▶ [DATASET EXTRACT]
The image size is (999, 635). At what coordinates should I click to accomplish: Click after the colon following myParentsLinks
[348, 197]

* * *

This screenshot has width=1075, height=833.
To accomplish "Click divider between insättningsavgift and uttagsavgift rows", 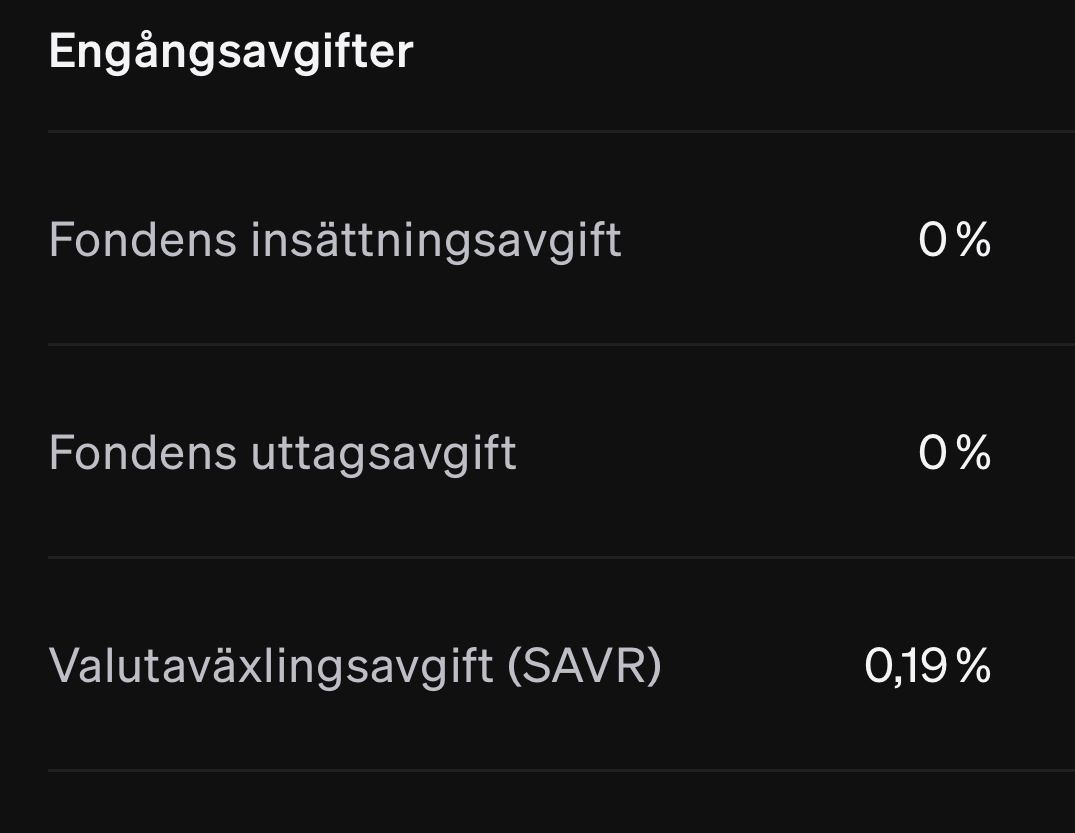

==

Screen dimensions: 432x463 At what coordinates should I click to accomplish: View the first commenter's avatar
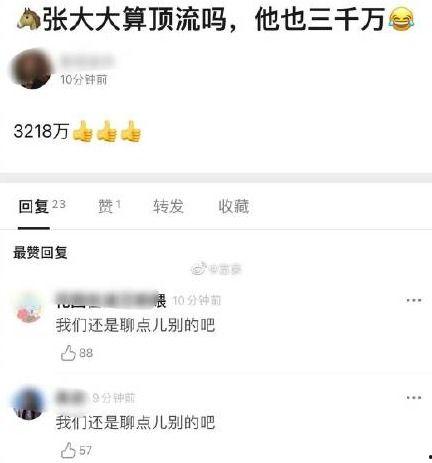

▶ [WORK ORDER]
Set down again, exactly, every line above from the one with "This screenshot has width=1075, height=833." down to the one with "divider between insättningsavgift", both ends included. No pictures, and nothing else.

▶ [TASK RESPONSE]
This screenshot has width=1075, height=833.
To accomplish "Click divider between insättningsavgift and uttagsavgift rows", 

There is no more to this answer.